Let's evaluate the current status of these components for both Arbitrum One and Arbitrum Nova, beginning with chain ownership.
1. Chain ownership
- Description: A chain's "owner" has the ability to change the protocol in various ways, including upgrading the core smart contracts, setting system parameters, and pausing the system.
- Current status: Governed by Arbitrum DAO. Chain ownership of both Arbitrum One and Arbitrum Nova is under the control of the Arbitrum governance system. The Arbitrum Decentralized Autonomous Organization (DAO), made up of $ARB token-holders and delegates, can carry out chain-owner operations through governance votes. The Security Council can also carry out chain-owner operations; it can act quickly through a 9 of 12 multisig wallet, but only in critical emergency situations. The Security Council can also act slowly through a 7 of 12 multisig wallet in non-emergency situations to carry out routine and minor upgrades, such as minor bug fixes. The members of the Security Council (split by cohort) are elected every six months by the Arbitrum DAO.
- If 9 of the Security Council members are compromised or behave maliciously, the system and users' funds could be compromised.
- If a malicious proposal is successfully put through DAO governance, or if 7 of the Security Council members are compromised or behave maliciously, the system's safety could be compromised. In either of these cases, users will have several weeks to withdraw their funds back to Ethereum before the proposal takes effect.
- Changes To Current Status: The governance system currently has the ability to alter governance itself.
2. Validator ownership
- Description: Validators are responsible for confirming the valid state of the Arbitrum chains back on L1.
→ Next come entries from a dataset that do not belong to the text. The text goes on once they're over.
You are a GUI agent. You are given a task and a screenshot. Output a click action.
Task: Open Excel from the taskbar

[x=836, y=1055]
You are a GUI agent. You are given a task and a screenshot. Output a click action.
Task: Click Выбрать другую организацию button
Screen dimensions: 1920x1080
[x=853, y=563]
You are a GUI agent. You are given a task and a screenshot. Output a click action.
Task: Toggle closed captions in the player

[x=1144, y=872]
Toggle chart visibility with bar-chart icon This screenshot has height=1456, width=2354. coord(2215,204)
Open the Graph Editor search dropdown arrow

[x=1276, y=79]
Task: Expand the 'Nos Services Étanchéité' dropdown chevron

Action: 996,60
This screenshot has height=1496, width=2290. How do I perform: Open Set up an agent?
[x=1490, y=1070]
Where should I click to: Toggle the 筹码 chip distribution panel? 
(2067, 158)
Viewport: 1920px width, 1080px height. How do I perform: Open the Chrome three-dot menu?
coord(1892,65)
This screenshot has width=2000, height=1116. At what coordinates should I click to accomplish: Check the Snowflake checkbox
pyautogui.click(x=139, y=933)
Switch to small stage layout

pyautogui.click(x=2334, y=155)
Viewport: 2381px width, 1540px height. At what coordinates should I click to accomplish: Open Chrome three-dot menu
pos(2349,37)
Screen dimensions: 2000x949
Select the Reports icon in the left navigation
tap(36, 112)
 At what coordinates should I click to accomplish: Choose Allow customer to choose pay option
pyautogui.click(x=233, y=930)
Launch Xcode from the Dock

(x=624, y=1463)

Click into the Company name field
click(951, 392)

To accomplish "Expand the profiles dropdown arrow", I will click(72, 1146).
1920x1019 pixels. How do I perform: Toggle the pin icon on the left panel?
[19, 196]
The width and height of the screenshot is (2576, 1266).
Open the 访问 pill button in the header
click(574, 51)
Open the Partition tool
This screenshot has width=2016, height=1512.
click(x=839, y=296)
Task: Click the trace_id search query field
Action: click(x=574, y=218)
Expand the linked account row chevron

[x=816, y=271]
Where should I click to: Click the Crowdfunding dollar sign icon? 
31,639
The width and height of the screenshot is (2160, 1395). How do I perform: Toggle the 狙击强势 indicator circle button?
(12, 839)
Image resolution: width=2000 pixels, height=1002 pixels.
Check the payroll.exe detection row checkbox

- Current status: Permissioned Validation on both Arbitrum One and Arbitrum Nova is currently allow-listed to a committee of public entities. You can see the list of validators here. Governance currently has the power to change this status.
- Risks: If there is not a single honest active validator, and a malicious validator proposes an invalid state update, the system's safety could be compromised.
- Changes to Current status: The Arbitrum governance system (see #1) currently has the power to modify the Validator allow-list, such as by adding or removing members or removing the allow-list entirely.
3. Sequencer ownership
- Description: The Sequencer is typically responsible for collecting and ordering users' transactions.
- Current status: Centralized. The Sequencers for both Arbitrum One and Arbitrum Nova are currently maintained by the Arbitrum Foundation. Governance currently has the power to select new Sequencers.
- Risks: The Sequencer has the ability to delay the inclusion of a user's transaction by up to 24 hours and reorder transactions over short time-horizons. The Sequencer, however, cannot compromise the system's safety or prevent a transaction from ultimately being executed.
- Changes to Current status: The Arbitrum governance system (see #1) currently has the power to elect a new entity as the Sequencer.
4. Data Availability Committee (DAC) ownership
This applies only to Arbitrum AnyTrust chains like Arbitrum Nova.
- Description: AnyTrust chains like Arbitrum Nova rely on a permissioned committee to store the chain's data and provide it on demand.
- Current status: 7-member committee. The Arbitrum Nova chain has a 7-party DAC, whose members can be seen here. Governance has the ability to remove or add members to the committee.
- Risks: If 6 of the 7 committee members in conjunction with the Sequencer behave maliciously and collude, the safety of the system can be compromised.
- Changes to Current status: The Arbitrum governance system (see #1) currently has the power to change the DAC, such as by adding or removing members or modifying the power it has over the system.